Building a Wikipedia Indexer in C#: Fetching Data for AI Embeddings
In this post, we are going to write the code that handles the first part of our indexing process. We are going to build a basic C# console application that connects to the Wikipedia API, downloads a collection of articles, and prepares them for the next stage of our pipeline.
Eventually, we will create embeddings from these articles and store them in Pinecone, while putting the original text into a content database. But before we get to the vector database wizardry, we need the raw data.
You have likely used Wikipedia before; it is the massive online encyclopedia we all know. We are going to use Wikipedia's API to pull in information about a specific list of historical landmarks.
Setting Up the Source Data
I have created a new C# console application and cleared out the default code in Program.cs. To get started, I added a file named SourceData.cs. This is a static class containing a string array of landmark names. These names correspond directly to Wikipedia articles.
As you can see, we have landmarks like the Eiffel Tower, the Great Wall of China, and Stonehenge.

public static class SourceData
{
public static readonly string[] LandmarkNames =
[
"Eiffel Tower",
"Great Wall of China",
"Stonehenge",
"Edinburgh Castle",
"Tower Bridge",
"Buckingham Palace",
// ... additional landmarks
];
}
We will write code that iterates through each of these landmarks one by one. We will use the Wikipedia API to pull down the article information, create an embedding from it, and eventually index it.
Understanding the Wikipedia API
Before writing the client, let's look at the API we are consuming. We are using the English language version at en.wikipedia.org/w/api.php.
We need to pass a few query string parameters to get the data we want. For example, if we query for "Stonehenge" and request the format in JSON, the result looks like this:

The JSON response contains a query object, which contains pages, and inside that, we get an extract.

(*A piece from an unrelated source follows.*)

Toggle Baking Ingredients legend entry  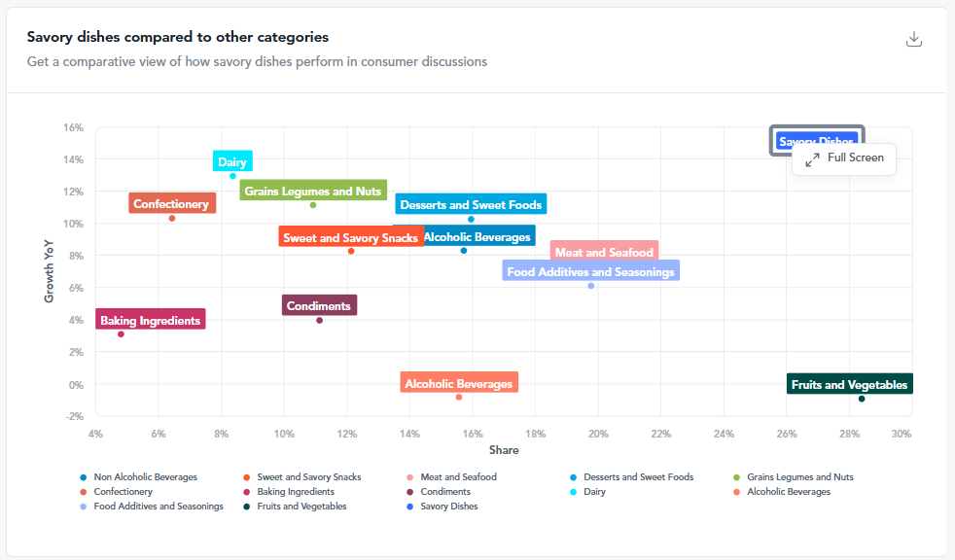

An important point to note here is the scope of the content. When we use the standard query arguments, we only get the initial section of the Wikipedia article, which is known as the "extract." Wikipedia articles can be quite long, but for now, we are focusing on this high-level overview at the top of the page. Later on, we might look at indexing the entire article, but for this post, we will just pull out this top summary.
Defining the Document Model
We need a C# type to represent the document coming back from Wikipedia. I created a folder called Models and added a file named Document.cs.
We will define this as a record called Document. It will store the data we want to keep for our search index.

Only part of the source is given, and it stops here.